- [The problem]: Every line of the data must be set down exactly as shown.

*** Task inputs Section Begins ***

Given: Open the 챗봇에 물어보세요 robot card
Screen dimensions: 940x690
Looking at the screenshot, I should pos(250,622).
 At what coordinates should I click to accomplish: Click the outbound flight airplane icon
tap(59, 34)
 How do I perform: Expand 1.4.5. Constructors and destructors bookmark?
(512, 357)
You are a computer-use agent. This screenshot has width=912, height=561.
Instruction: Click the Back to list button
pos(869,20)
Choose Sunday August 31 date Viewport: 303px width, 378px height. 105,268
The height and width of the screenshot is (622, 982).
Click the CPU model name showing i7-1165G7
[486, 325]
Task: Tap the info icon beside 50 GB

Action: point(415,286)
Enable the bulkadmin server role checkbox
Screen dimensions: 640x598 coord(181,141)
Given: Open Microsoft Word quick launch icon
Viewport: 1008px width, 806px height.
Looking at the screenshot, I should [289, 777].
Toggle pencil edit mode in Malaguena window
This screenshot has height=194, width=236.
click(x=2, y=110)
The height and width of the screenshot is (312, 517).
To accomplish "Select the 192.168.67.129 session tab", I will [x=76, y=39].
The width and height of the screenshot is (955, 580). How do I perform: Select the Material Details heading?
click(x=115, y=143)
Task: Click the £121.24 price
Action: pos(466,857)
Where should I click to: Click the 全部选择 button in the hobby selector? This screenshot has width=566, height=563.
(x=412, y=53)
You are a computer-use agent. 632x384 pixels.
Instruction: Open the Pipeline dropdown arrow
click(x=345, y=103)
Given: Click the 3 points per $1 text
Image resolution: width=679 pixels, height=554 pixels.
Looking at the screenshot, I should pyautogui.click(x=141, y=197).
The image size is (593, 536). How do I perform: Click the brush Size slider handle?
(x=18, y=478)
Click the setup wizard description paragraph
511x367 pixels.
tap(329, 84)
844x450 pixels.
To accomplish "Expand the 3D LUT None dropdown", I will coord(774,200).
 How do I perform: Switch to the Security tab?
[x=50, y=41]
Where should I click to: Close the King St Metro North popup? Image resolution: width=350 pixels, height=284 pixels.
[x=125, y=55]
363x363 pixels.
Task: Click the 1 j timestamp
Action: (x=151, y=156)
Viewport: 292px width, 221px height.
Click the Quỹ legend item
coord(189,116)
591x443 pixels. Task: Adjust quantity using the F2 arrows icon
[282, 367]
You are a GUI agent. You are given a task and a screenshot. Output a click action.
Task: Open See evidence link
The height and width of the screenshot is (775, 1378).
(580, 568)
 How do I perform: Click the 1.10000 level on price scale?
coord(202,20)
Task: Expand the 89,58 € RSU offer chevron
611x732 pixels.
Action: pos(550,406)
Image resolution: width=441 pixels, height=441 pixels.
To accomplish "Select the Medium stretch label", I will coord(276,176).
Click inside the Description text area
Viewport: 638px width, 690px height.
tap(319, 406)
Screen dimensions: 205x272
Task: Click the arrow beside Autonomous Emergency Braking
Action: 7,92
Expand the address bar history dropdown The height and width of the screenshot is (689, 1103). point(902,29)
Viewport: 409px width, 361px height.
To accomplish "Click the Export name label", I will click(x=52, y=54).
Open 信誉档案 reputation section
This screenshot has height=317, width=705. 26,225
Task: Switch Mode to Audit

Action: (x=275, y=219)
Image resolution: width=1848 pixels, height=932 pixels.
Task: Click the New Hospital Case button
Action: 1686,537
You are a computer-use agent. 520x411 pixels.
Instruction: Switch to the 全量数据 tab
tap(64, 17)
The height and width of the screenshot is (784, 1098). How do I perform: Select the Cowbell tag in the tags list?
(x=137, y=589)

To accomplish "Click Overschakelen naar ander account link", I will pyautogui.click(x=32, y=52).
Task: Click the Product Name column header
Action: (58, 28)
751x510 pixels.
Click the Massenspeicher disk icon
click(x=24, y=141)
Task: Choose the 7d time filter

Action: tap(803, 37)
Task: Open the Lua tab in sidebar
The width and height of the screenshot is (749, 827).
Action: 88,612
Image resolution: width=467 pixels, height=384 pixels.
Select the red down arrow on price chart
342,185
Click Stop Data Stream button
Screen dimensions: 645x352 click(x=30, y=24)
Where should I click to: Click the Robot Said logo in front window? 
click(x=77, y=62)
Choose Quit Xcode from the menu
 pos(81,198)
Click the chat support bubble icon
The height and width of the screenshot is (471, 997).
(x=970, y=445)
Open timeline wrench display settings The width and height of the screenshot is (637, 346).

*** Task inputs Section Ends ***

- [Final answer]:
Given: Open the 챗봇에 물어보세요 robot card
Screen dimensions: 940x690
Looking at the screenshot, I should pos(250,622).
 At what coordinates should I click to accomplish: Click the outbound flight airplane icon
tap(59, 34)
 How do I perform: Expand 1.4.5. Constructors and destructors bookmark?
(512, 357)
You are a computer-use agent. This screenshot has width=912, height=561.
Instruction: Click the Back to list button
pos(869,20)
Choose Sunday August 31 date Viewport: 303px width, 378px height. 105,268
The height and width of the screenshot is (622, 982).
Click the CPU model name showing i7-1165G7
[486, 325]
Task: Tap the info icon beside 50 GB

Action: point(415,286)
Enable the bulkadmin server role checkbox
Screen dimensions: 640x598 coord(181,141)
Given: Open Microsoft Word quick launch icon
Viewport: 1008px width, 806px height.
Looking at the screenshot, I should [289, 777].
Toggle pencil edit mode in Malaguena window
This screenshot has height=194, width=236.
click(x=2, y=110)
The height and width of the screenshot is (312, 517).
To accomplish "Select the 192.168.67.129 session tab", I will [x=76, y=39].
The width and height of the screenshot is (955, 580). How do I perform: Select the Material Details heading?
click(x=115, y=143)
Task: Click the £121.24 price
Action: pos(466,857)
Where should I click to: Click the 全部选择 button in the hobby selector? This screenshot has width=566, height=563.
(x=412, y=53)
You are a computer-use agent. 632x384 pixels.
Instruction: Open the Pipeline dropdown arrow
click(x=345, y=103)
Given: Click the 3 points per $1 text
Image resolution: width=679 pixels, height=554 pixels.
Looking at the screenshot, I should pyautogui.click(x=141, y=197).
The image size is (593, 536). How do I perform: Click the brush Size slider handle?
(x=18, y=478)
Click the setup wizard description paragraph
511x367 pixels.
tap(329, 84)
844x450 pixels.
To accomplish "Expand the 3D LUT None dropdown", I will coord(774,200).
 How do I perform: Switch to the Security tab?
[x=50, y=41]
Where should I click to: Close the King St Metro North popup? Image resolution: width=350 pixels, height=284 pixels.
[x=125, y=55]
363x363 pixels.
Task: Click the 1 j timestamp
Action: (x=151, y=156)
Viewport: 292px width, 221px height.
Click the Quỹ legend item
coord(189,116)
591x443 pixels. Task: Adjust quantity using the F2 arrows icon
[282, 367]
You are a GUI agent. You are given a task and a screenshot. Output a click action.
Task: Open See evidence link
The height and width of the screenshot is (775, 1378).
(580, 568)
 How do I perform: Click the 1.10000 level on price scale?
coord(202,20)
Task: Expand the 89,58 € RSU offer chevron
611x732 pixels.
Action: pos(550,406)
Image resolution: width=441 pixels, height=441 pixels.
To accomplish "Select the Medium stretch label", I will coord(276,176).
Click inside the Description text area
Viewport: 638px width, 690px height.
tap(319, 406)
Screen dimensions: 205x272
Task: Click the arrow beside Autonomous Emergency Braking
Action: 7,92
Expand the address bar history dropdown The height and width of the screenshot is (689, 1103). point(902,29)
Viewport: 409px width, 361px height.
To accomplish "Click the Export name label", I will click(x=52, y=54).
Open 信誉档案 reputation section
This screenshot has height=317, width=705. 26,225
Task: Switch Mode to Audit

Action: (x=275, y=219)
Image resolution: width=1848 pixels, height=932 pixels.
Task: Click the New Hospital Case button
Action: 1686,537
You are a computer-use agent. 520x411 pixels.
Instruction: Switch to the 全量数据 tab
tap(64, 17)
The height and width of the screenshot is (784, 1098). How do I perform: Select the Cowbell tag in the tags list?
(x=137, y=589)

To accomplish "Click Overschakelen naar ander account link", I will pyautogui.click(x=32, y=52).
Task: Click the Product Name column header
Action: (58, 28)
751x510 pixels.
Click the Massenspeicher disk icon
click(x=24, y=141)
Task: Choose the 7d time filter

Action: tap(803, 37)
Task: Open the Lua tab in sidebar
The width and height of the screenshot is (749, 827).
Action: 88,612
Image resolution: width=467 pixels, height=384 pixels.
Select the red down arrow on price chart
342,185
Click Stop Data Stream button
Screen dimensions: 645x352 click(x=30, y=24)
Where should I click to: Click the Robot Said logo in front window? 
click(x=77, y=62)
Choose Quit Xcode from the menu
 pos(81,198)
Click the chat support bubble icon
The height and width of the screenshot is (471, 997).
(x=970, y=445)
Open timeline wrench display settings The width and height of the screenshot is (637, 346).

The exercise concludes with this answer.